— Records to use —
───
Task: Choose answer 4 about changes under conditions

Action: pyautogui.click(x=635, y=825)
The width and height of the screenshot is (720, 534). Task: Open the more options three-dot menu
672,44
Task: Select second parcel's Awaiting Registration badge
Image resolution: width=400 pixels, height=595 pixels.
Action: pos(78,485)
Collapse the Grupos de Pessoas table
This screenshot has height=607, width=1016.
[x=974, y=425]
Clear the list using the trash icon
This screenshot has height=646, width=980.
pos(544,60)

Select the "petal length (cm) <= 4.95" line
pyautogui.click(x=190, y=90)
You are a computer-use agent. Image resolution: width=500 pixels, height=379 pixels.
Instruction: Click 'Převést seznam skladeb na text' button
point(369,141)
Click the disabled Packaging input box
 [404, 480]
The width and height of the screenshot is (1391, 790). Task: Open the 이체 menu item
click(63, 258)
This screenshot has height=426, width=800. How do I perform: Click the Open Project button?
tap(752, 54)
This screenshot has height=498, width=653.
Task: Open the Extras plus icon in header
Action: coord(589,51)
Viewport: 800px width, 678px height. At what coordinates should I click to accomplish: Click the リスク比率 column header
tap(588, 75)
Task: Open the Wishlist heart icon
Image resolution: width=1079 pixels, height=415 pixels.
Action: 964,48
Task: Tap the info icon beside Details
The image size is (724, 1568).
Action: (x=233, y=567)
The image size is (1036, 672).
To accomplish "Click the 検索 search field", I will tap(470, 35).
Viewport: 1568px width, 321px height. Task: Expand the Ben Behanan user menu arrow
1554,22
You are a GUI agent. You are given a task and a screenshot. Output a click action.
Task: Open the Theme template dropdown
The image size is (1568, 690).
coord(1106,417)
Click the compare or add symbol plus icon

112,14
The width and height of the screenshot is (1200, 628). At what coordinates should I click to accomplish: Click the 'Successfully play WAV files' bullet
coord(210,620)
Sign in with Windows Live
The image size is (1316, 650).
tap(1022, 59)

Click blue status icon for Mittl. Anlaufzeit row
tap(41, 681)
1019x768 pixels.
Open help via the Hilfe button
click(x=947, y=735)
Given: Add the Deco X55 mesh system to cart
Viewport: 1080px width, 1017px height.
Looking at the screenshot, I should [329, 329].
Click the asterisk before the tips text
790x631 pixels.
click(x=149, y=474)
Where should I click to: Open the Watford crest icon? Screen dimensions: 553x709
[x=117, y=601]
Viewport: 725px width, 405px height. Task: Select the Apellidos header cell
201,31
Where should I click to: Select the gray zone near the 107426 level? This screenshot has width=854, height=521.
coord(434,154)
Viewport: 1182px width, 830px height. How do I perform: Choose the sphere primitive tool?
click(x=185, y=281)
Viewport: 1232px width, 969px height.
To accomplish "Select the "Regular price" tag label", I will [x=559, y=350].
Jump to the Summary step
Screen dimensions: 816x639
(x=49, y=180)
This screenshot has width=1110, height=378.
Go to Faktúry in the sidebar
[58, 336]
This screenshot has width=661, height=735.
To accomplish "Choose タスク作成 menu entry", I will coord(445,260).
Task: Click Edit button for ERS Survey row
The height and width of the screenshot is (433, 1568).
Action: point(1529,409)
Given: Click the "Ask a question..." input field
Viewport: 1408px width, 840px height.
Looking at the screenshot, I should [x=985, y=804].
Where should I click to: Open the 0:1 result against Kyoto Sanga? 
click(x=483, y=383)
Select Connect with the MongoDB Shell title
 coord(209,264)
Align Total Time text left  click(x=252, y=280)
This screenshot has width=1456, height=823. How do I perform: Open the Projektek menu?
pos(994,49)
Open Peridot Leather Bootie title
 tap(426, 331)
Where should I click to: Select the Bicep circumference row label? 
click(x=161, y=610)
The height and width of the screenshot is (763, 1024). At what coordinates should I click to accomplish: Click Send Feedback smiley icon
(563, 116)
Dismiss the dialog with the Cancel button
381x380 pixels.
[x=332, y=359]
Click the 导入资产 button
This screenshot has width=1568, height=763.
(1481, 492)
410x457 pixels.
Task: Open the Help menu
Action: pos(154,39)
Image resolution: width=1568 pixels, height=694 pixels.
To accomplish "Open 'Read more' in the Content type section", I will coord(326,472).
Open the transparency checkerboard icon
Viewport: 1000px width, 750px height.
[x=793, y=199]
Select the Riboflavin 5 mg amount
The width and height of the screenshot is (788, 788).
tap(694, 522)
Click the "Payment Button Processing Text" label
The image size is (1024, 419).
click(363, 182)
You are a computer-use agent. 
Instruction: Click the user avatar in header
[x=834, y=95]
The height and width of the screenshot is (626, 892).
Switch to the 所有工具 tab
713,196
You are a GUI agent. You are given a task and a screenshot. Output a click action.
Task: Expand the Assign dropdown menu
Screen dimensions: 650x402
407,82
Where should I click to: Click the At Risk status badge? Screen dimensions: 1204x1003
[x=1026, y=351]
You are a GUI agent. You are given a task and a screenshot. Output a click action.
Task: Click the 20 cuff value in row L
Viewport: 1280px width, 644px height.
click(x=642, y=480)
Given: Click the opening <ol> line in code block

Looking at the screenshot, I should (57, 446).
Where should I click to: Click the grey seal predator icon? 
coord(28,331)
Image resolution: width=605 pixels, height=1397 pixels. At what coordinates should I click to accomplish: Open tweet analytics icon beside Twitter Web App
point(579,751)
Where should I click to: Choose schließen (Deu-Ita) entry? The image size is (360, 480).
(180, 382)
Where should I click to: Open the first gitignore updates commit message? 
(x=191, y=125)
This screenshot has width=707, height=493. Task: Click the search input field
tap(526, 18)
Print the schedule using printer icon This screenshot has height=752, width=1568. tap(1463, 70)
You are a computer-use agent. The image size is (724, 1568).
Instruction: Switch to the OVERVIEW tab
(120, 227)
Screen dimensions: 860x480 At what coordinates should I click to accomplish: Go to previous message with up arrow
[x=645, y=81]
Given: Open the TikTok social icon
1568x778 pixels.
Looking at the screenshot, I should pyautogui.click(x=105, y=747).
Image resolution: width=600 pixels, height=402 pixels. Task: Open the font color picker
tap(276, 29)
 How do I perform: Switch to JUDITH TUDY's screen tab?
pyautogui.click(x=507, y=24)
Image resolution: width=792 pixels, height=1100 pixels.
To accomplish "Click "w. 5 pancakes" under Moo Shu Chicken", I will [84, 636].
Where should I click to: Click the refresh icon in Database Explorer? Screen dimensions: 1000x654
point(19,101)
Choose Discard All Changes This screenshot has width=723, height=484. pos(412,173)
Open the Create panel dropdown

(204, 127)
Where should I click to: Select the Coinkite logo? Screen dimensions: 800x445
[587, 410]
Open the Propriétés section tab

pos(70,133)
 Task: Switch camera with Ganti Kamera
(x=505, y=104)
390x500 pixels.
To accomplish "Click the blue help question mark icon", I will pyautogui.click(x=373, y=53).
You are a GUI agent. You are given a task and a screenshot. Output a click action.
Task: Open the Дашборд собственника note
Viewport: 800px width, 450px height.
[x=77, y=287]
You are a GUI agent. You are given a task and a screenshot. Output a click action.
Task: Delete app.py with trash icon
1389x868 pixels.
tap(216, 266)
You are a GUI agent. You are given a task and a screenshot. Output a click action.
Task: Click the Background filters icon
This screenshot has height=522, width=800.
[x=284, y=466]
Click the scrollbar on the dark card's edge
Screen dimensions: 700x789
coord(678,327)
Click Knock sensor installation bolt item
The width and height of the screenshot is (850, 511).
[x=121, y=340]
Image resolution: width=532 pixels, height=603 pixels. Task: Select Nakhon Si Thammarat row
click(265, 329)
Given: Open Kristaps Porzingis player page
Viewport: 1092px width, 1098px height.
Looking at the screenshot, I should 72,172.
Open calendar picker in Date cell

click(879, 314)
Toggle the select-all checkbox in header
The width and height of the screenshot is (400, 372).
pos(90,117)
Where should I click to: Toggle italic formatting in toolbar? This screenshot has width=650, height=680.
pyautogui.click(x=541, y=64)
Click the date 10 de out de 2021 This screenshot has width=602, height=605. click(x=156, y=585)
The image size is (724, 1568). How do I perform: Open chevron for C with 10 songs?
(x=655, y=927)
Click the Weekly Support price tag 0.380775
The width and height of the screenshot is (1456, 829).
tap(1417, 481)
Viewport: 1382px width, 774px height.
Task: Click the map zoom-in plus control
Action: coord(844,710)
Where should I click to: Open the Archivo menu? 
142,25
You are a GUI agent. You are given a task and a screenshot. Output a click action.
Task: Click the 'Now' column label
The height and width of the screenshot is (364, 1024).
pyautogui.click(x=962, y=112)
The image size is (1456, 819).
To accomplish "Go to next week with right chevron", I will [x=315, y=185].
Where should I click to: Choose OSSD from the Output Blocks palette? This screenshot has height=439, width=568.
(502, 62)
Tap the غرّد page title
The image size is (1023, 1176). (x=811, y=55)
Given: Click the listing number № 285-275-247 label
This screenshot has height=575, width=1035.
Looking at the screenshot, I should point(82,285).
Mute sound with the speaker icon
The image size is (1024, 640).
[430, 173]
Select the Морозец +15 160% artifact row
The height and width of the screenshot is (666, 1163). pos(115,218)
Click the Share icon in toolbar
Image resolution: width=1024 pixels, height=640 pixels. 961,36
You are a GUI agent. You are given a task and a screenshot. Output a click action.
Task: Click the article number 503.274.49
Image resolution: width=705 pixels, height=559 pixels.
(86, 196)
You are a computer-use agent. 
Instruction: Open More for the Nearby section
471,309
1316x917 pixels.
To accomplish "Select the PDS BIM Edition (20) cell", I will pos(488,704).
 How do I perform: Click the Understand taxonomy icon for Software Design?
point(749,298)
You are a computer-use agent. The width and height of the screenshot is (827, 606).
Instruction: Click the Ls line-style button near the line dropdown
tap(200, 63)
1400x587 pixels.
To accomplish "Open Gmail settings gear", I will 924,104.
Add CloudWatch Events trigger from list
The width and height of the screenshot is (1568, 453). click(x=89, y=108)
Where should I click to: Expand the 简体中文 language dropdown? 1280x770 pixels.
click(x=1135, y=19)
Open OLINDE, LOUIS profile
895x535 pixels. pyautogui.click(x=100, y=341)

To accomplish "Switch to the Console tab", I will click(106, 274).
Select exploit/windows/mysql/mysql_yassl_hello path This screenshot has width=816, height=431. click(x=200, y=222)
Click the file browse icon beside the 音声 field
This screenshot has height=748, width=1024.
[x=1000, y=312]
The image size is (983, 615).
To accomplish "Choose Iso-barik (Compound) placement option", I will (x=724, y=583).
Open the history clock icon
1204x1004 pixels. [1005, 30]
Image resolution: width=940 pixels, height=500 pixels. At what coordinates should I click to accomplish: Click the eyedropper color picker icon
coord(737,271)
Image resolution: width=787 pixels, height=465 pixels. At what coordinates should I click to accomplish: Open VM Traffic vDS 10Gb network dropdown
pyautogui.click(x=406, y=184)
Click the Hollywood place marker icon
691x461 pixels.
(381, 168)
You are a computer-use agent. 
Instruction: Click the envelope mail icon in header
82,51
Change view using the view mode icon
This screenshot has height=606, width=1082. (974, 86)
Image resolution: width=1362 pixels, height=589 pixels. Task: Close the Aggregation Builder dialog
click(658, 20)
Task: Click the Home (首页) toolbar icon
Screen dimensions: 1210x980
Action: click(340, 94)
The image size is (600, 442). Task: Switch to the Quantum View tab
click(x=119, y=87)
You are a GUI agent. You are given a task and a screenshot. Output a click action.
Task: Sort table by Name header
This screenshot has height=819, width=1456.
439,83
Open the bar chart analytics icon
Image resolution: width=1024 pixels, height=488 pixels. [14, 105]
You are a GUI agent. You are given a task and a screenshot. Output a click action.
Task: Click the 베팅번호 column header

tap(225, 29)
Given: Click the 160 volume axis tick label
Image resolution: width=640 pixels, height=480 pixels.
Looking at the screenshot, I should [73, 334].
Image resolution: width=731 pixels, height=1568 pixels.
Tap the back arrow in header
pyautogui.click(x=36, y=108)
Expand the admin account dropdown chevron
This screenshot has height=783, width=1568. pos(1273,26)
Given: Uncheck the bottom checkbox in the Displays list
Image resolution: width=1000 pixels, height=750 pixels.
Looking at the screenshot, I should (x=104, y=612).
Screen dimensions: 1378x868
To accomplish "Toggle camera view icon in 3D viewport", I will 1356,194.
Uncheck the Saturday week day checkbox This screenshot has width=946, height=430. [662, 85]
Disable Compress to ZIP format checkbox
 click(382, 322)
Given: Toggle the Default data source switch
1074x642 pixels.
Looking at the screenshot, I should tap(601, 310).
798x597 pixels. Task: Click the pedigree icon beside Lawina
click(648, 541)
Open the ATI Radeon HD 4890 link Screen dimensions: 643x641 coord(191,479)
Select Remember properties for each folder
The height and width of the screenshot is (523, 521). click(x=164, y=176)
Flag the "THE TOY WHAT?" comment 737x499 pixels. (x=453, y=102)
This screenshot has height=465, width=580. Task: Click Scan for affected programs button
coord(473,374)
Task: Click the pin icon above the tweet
───
— Problem statement —
Going through the material above, tally each line holding the word "Uncheck", then give the total and nothing else.

— Answer for this exercise —
2